Saturday, February 02, 2013

A Second Chance


He was a broken man. Was this what all hope, all confidence came down to in the end? Where did faith finish and falsehood begin? How could it have come to this? How does a man rebuild his life when he is not who he thought he was?

He had always seen himself in the front rank. He was the leader, perhaps not the cleverest but certainly the one most willing to step out. He was the first to take action, the first to speak, and the others, less sure of themselves, often waited for him to go first. He had been the first to name Jesus as the Messiah, the Son of the Living God, and that had been the moment when Jesus had said, “upon this Rock I will build my church, and the gates of Hell will not prevail against it.” That must mean something, surely? He had been one of the three on the mountain, and seen some of the glory of Jesus. He had seen Moses and Elijah with his very own eyes! Didn’t that make him special? He had gone into the room where the little girl was raised from the dead, and he had stored in his heart three precious years of teaching and learning, three precious years in the company of one whom he thought he had come to love more than his own life (except that it seemed he didn’t after all). And he was the only one of them all to have actually stepped out of the boat and, for those unforgettable moments, actually walked on water! Didn’t that make him special?

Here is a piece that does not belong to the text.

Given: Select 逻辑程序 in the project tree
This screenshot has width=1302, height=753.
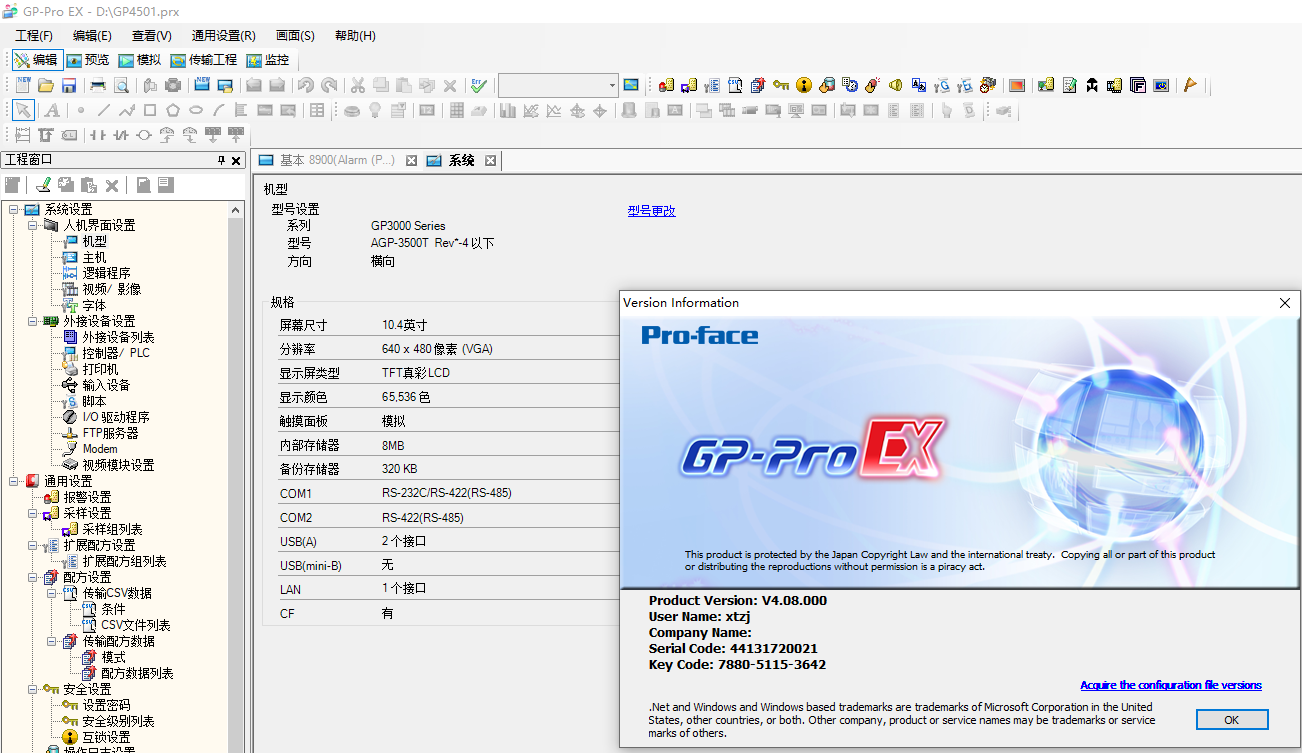Looking at the screenshot, I should coord(106,273).

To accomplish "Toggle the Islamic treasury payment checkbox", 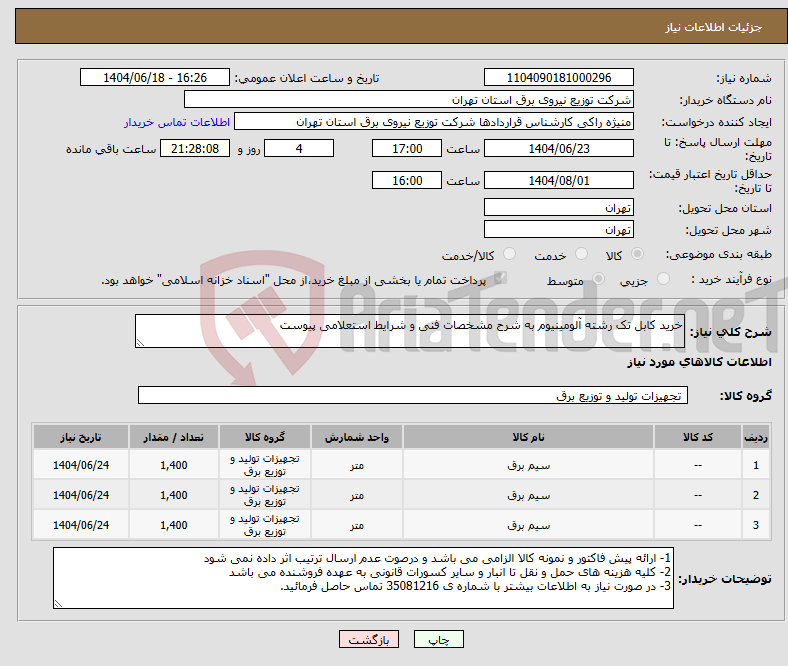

And now it had all fallen apart. On that dreadful, dreadful night he had discovered the truth: he, Simon Peter, the big guy, catcher of fish and fisher of men, right hand man to the Messiah (or so he had secretly called himself) was nothing but a coward. He had been willing to deny Jesus, and not even (as he had tried to convince himself) for the sake of preserving his own skin, but simply to be spared a few jeering remarks from strangers. Had he been fooling himself all the time that he loved the Master?

He would never forget the terrible time that followed, and hoped never to walk through such darkness again. That Jesus had gone to His death knowing that Peter had let Him down hurt almost as much as the loss of his Lord – or more , or less, or something else altogether – in that measureless night there was no meaning in weighing out the components of his grief. Still, it was another sword thrust into his pride to know that even the women had been braver than he.

In the glory-light of the resurrection it all looked different now, but did Jesus still want him? He had trembled at the edges of things, borne up, as they all were, by the mighty tide of wonder, but now, as he splashed ashore from the fishing boat, he saw himself as another broken creature, caught inexorably in the net of God and waiting for its fate:

“Do you love me?”
“Do you love me?”
“Do you love me?”

He was pierced, he was broken, he was shamed beyond all measure or understanding, but nothing mattered now except to raise his shame-cast eyes and speak what he now saw was his deepest truth: “Lord, you know all things, you know that I love you.” And that was truly enough

Friday, February 01, 2013

At Cana


In mirth lies a great promise. Wise hearts know
Mercy in surcease, joy to know the stars
Dance to the laughter at the root of things.
Fragments of freedom whirling in our sight.
  
It is not good for man to be alone:
Darkling this universe in which we spin,
We cannot even hear the angels sing,
Or see, with earthbound eyes the smile of God.

Yet here He is. Simple to overthrow
The comfortable theology of time;
He who created reason and its rhyme,
Walks dust, breathes dust, and knows to dust we turn.

Here streaks love’s lightning over barren skies:
Yet only one has eyes and heart to see:
The one whose heart watched o’er his infancy,
And she is still, to see what He will do.

No, not the hour, but foreshadowing,
Love dances in His eyes, can he refuse
To show the Kingdom here, in miniscule?
The dust will thirst, but, oh! Her Lord has wine.

The bread is not yet broken, yet he knows,
To what dark place of pain he must descend:
The way is cast and He shall be its end.
Yet, even now, is glory near to hand.

He sees the bride and sees, beyond her smile,
Another veiled face in the yet to be,
Love overwhelming in immensity,
Nor any tear can linger in that place.

The vessels of the Law, now be transformed
Bear richness past what any grape can give;
And all who taste shall wonder while they live
But he has saved the best wine until last.